Directions for this task: Write out the entries again. Match each one exactly.
━━ Dataset excerpts ━━
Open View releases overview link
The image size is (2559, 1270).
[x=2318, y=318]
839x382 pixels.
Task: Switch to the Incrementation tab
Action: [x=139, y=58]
━━━
Solution to this exercise:
Open View releases overview link
The image size is (2559, 1270).
[x=2318, y=318]
839x382 pixels.
Task: Switch to the Incrementation tab
Action: [x=139, y=58]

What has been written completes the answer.